Consigna A
Da como lista JSON de cadenas, una por línea y sin líneas vacías, la parte de los registros que empieza en la línea que contiene "Click the 08:18" y llega hasta el final de los registros, ambas incluidas.

Texto
⟨

Tras las excusas, el primer reconocimiento del lugar. Aquí aparece el prestigioso nombre, Ranu Raraku (III), que corresponde a un volcán, el mismo que había sido considerado en el Canto General como puerta para alcanzar, con la merced de la lluvia, la grata oscuridad de lo terrestre, un volcán que ahora, visto, resulta aterrador, inhóspito. Y de   —571→   nuevo la atropellada grey de los intrusos, miembros de la lamentable humanidad de rasgos residenciarios978.

Por fortuna, la isla va imponiendo su seducción: sede primigenia del viento, tierra germinal, tierra donde los moais repiten las experiencias de la creación del hombre -fallidas materializaciones en arena, en sal; definitiva en granito-, sólo que aquí no hay otro dios creador que «el Señor Viento», y las estatuas, vistas de cerca, ya no representan al hombre sino a las grandes categorías del universo: «el Silencio desnudo», «la mirada secreta de la piedra», el rostro de la soledad, el espacio, la distancia (VI). Y bien, ¿quién interrogará a las estatuas que son «la interrogación diseminada?» (VII). En la Isla la vida cotidiana de los humanos parece extraña, las faenas de los pescadores, las viejas que zurcen tienen para los toscos visitantes algo, sin duda, de irreales en este territorio de lo primordial, tal vez de lo absoluto, donde «todo es altar». Pero, en fin, únicamente ellos pueden resistir la inconmensurable experiencia de pisar «las mismas gradas que pisaron sus dioses» (IX), porque los foráneos están presos en los artificios que los separan «de la madre, de la tierra, de la vida» (XI).

El poeta se esforzará, no obstante, por ser reconocido como apto para insertarse en el misterioso paraíso: «He venido tal vez a relucir, / quiero el espacio ígneo / sin pasado, el destello, / la oceanía, la piedra y el viento / para tocar y ver, para construir de nuevo» (XII). Pero la evidencia de la imposibilidad se impone, es preciso pensar en la vuelta sin respuestas válidas, «dejar atrás aquella soledad transparente». «Too much, for me!» (XV) exclama, ocultando su angustia en la ironía, el resignado viajero, el desconcertado, «el vacilante, el híbrido, el enredado en sí mismo», para quien sólo queda el regreso «a sus natales agonías, / a las indecisiones del frío y el verano» (XVI).

⟩

[Elementos de un conjunto de datos]

⟨

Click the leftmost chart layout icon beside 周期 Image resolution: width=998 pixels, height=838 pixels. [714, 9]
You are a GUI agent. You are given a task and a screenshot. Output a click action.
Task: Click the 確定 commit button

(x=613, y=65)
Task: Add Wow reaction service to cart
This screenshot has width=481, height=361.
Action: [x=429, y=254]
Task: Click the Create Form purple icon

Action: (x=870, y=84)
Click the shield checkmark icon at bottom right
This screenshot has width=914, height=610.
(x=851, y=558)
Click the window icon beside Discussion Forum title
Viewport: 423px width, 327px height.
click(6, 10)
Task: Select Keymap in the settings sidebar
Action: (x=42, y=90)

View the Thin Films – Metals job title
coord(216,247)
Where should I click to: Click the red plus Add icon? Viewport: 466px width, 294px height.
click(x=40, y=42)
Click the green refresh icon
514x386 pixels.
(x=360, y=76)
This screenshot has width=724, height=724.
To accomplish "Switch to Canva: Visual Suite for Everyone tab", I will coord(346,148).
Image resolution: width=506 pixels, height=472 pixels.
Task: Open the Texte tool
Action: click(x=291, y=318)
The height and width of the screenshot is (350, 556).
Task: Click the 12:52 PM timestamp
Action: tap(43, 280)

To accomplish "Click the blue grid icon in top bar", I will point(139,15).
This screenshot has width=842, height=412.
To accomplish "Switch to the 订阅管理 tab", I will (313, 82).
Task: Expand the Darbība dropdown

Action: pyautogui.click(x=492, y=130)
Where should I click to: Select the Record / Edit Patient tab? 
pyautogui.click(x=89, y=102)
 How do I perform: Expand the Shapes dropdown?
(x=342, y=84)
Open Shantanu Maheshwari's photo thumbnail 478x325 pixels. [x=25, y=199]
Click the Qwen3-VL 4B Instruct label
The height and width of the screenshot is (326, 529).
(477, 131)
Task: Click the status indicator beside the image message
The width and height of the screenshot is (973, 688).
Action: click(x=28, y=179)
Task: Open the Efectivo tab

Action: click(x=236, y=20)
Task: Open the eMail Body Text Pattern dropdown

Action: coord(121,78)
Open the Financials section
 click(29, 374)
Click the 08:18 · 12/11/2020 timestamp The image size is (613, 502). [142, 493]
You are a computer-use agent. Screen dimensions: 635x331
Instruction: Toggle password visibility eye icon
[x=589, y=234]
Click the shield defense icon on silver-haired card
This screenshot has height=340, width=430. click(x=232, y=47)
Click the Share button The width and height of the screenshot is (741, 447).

⟩

Consigna B
Escribe de nuevo la parte del texto sobre la isla que empieza con las palabras que contienen "Tras las excusas, el" y termina con "de rasgos residenciarios978.", cambiando "volcán" por "cráter".

Resultado A
[
  "Click the 08:18 · 12/11/2020 timestamp The image size is (613, 502). [142, 493]",
  "You are a computer-use agent. Screen dimensions: 635x331",
  "Instruction: Toggle password visibility eye icon",
  "[x=589, y=234]",
  "Click the shield defense icon on silver-haired card",
  "This screenshot has height=340, width=430. click(x=232, y=47)",
  "Click the Share button The width and height of the screenshot is (741, 447)."
]

Resultado B
Tras las excusas, el primer reconocimiento del lugar. Aquí aparece el prestigioso nombre, Ranu Raraku (III), que corresponde a un cráter, el mismo que había sido considerado en el Canto General como puerta para alcanzar, con la merced de la lluvia, la grata oscuridad de lo terrestre, un cráter que ahora, visto, resulta aterrador, inhóspito. Y de   —571→   nuevo la atropellada grey de los intrusos, miembros de la lamentable humanidad de rasgos residenciarios978.